Russian Doll (1 February)
Natasha Lyonne, who was a standout talent in Orange is the New Black, finally has a leading role in this dark comedy she plays Nadia, a woman stuck in a timeloop where she repeatedly attends her 36th birthday and each time dies in a different gruesome way. Co-created by Lyonne and SNL's Amy Poehler, the eight part series also stars Elizabeth Ashley and Chloë Sevigny.
High Flying Bird (8 February)
Steven Soderbergh (Traffic, Contagion) partners with Moonlight script writer Tarell Alvin McCraney for this basketball film shot, believe it or not, on an iPhone. In it, sports agent Ray Burke (played by Moonlight'sAndré Holland) finds himself caught in the middle of a dispute where the team players and management fail to agree on payment conditions. Expect plenty of the type of overly dramatic, fist-punching moments we secretly love American sports films.
The Umbrella Academy (15 February)
Sadly not a new documentary about a group of martial arts fighters whose weapon of choice is an umbrella, this Netflix adaptation of a comic series sounds like the next best thing. When forty-three children are born to random women who showed no sign of pregnancy on the same day in 1989, billionaire Sir Reginald Hargreeves sets up The Umbrella Academy and prepares these children to save the world. The results are predictably mixed. Cast members include Vanya Hargreeves, a virtuoso violinist played by Ellen Page and Cha-Cha, a time-travelling hit-woman played by Mary J. Blige.

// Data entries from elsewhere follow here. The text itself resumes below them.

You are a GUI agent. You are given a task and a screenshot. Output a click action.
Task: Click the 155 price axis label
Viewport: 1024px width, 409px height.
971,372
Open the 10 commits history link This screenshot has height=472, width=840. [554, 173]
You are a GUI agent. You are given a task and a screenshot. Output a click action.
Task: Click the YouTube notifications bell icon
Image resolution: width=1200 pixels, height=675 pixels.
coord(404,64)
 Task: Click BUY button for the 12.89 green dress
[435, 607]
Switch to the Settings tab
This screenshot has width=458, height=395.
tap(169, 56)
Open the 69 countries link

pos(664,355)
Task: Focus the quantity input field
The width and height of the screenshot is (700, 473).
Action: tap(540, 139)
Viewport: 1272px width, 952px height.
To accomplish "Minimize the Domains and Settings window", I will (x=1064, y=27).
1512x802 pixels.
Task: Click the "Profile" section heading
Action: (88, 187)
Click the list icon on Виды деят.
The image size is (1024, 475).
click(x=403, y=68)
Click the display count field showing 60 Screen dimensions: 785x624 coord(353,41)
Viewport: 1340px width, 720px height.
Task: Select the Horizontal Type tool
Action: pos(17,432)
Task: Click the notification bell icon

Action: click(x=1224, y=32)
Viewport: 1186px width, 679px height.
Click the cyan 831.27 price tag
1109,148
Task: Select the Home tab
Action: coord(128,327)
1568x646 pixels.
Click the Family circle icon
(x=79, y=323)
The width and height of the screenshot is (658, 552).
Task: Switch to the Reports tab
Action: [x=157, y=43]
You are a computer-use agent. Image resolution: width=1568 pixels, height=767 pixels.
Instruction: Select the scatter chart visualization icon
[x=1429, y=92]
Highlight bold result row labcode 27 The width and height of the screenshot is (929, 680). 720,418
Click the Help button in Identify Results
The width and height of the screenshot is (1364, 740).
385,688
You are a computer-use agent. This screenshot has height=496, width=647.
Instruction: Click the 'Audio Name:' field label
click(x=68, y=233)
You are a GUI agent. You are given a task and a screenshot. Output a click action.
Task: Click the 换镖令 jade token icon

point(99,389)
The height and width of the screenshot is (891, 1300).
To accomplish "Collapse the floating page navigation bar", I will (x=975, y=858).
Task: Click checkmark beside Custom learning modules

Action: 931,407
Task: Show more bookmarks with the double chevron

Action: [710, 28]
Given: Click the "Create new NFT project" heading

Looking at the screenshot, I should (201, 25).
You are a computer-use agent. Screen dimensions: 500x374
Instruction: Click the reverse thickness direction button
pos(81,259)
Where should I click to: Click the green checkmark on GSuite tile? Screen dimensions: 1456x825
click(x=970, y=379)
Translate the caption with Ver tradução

Stranger Things 3 (4 July)
This summer the Duffer brothers nostalgia-heavy adventure series returns to Hawkins, Indiana for a third season, promising to finally give Will a break after putting him through hell for two seasons and agreeing to give more airtime to Dustin and Steve, hinting that “we’re going to be dealing with forces of evil that are new.”Expect even more Eleven costumes this Halloween.
Black Mirror season 5
After Netflix dropped Charlie Brooker and Annabel Jones' choose-your-own-adventure film spin-off of the sci-fi series with little notice, who knows exactly when we'll see the forthcoming fifth season, apart from being promised it's 'some time this year'.
What we do know is that the remaining episodes will follow a linear format rather than the divisive interactive structure of Bandersnatch, and that we can expect some more optimistic storylines. Does that mean we'll have to start thinking of a new catch-all phrase for when a piece of technology is a little bit worrying? Quite possibly.
Central Park Five
Award-winning film and documentary maker Ava DuVernay (Selma, 13th) takes on the infamous, and sadly still pertinent, story of the Central Park Five - a group of black teenage boys who were wrongfully convicted of raping a New York jogger in the 1980s. The mini-series dramatisation (release date TBC) will remember the case which gripped America and even saw Donald Trump, thoughtfully as ever, weighing in on the case. The cast that includes Michael K. Williams, Vera Farming and John Leguizamo, and a little-known executive producer called Oprah Winfrey.